NIST’s own 2021 guidance on PQC adoption challenges makes a related point: there wasn’t, at the time, an existing inventory of cryptographic dependencies that could even guide the standards and regulatory updates migration would require discovery has to happen before planning can start. That’s the practical translation of “long lead time”: even once an organization decides to act, finding out what needs fixing can itself take a long time.

Standards have matured so “there’s no standard yet” is a weaker excuse

One argument for waiting has been that PQC standards weren’t finalized. That’s no longer true. On August 13, 2024, NIST finalized its first three PQC standards: FIPS 203 (ML-KEM, for general encryption and key exchange), FIPS 204 (ML-DSA, a lattice-based digital signature standard), and FIPS 205 (SLH-DSA, a stateless hash-based signature standard), with all three becoming effective the following day. A fourth algorithm, HQC, was selected for standardization in March 2025, and FALCON is expected as FIPS 206.

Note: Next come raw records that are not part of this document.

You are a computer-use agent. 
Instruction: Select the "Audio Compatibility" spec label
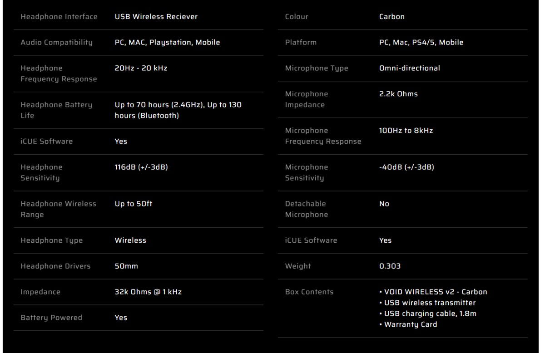(x=56, y=43)
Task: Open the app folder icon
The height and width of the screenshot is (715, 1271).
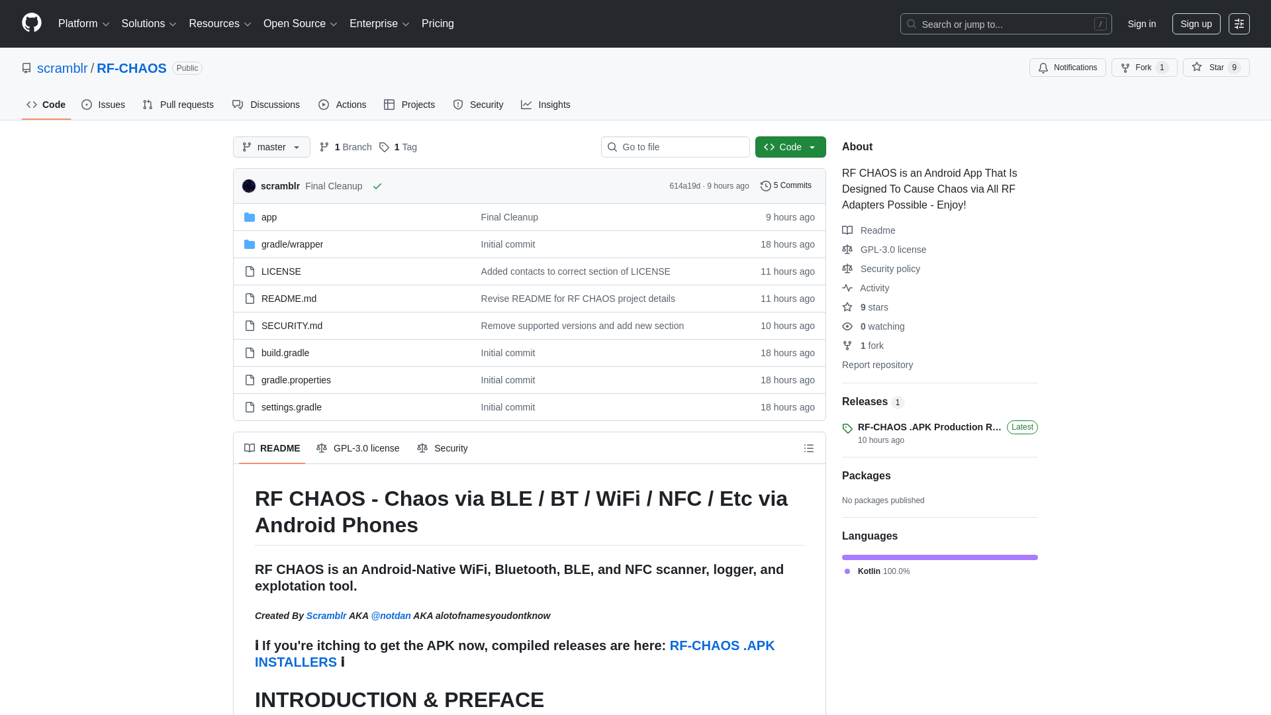Action: click(x=250, y=217)
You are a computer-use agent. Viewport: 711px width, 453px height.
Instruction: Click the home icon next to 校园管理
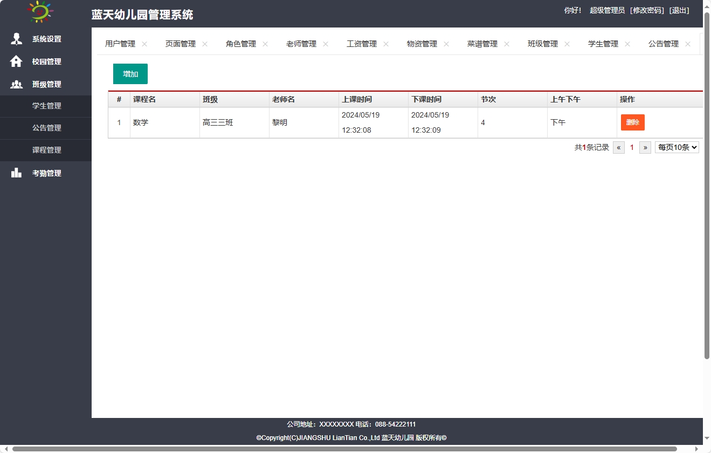pos(16,61)
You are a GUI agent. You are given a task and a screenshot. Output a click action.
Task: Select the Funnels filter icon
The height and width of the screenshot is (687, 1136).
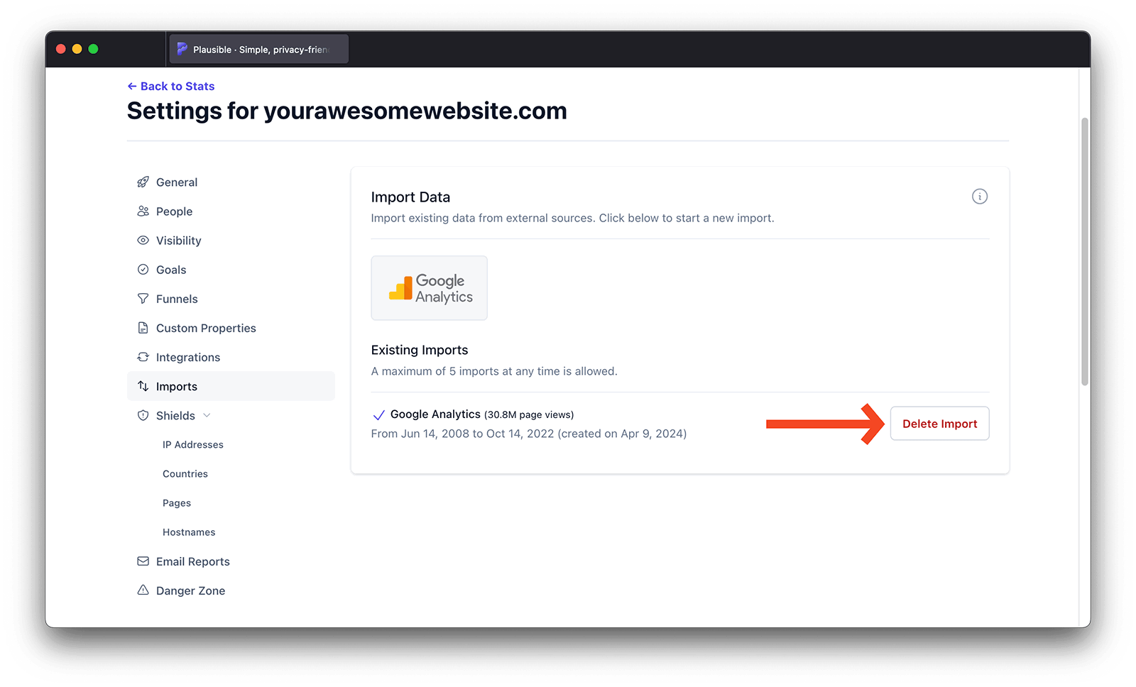tap(143, 298)
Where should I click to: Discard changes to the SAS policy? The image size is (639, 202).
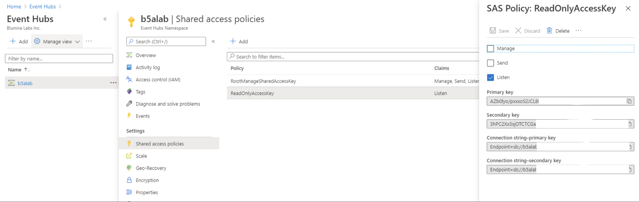[x=527, y=31]
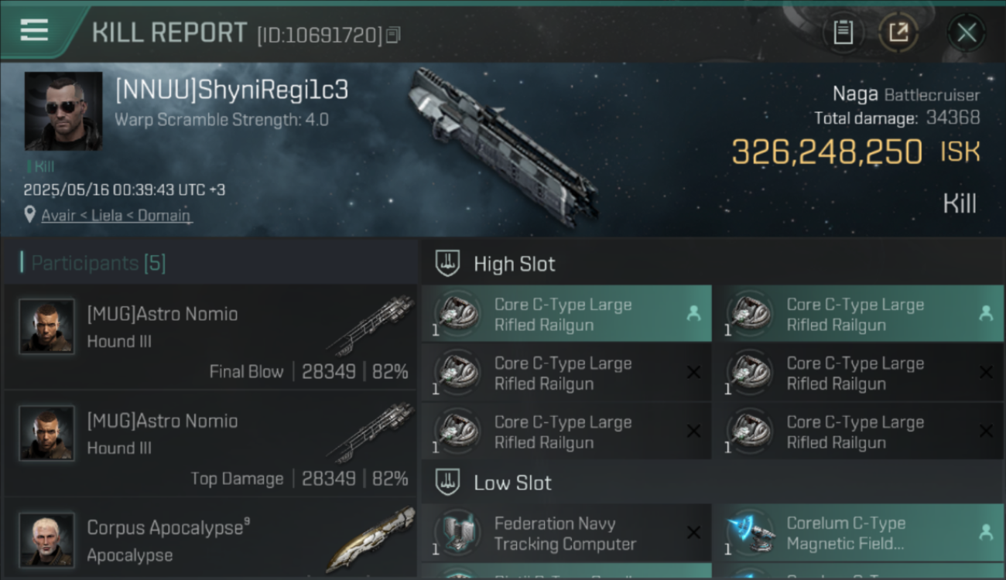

That doesn’t mean every organization needs to fully deploy PQC tomorrow. It does mean the “no standard exists” excuse has expired. What’s realistic and achievable now, regardless of industry or Q-Day timing , is starting a cryptographic inventory, building crypto-agility into architecture decisions, piloting hybrid TLS/VPN configurations that combine classical and post-quantum algorithms, and pushing vendors for a concrete PQC roadmap in their products.

The bottom line

PQC urgency isn’t about a quantum computer breaking RSA this afternoon. It’s about the fact that data stolen today can sit quietly for years and still be exposed later, that there’s no fixed date to plan around the way there was with Y2K, and that PQC touches the cryptographic trust fabric in a way IPv4 exhaustion never touched data integrity. Combine that with a migration process that’s inherently slow: inventory, dependency mapping, prioritization, hybrid deployment, vendor coordination and waiting for certainty about Q-Day is itself the risky choice. The organizations that treat this as “eventually” rather than “now, for the data that matters most” are the ones most likely to find their long-lived secrets sitting in someone else’s archive, waiting.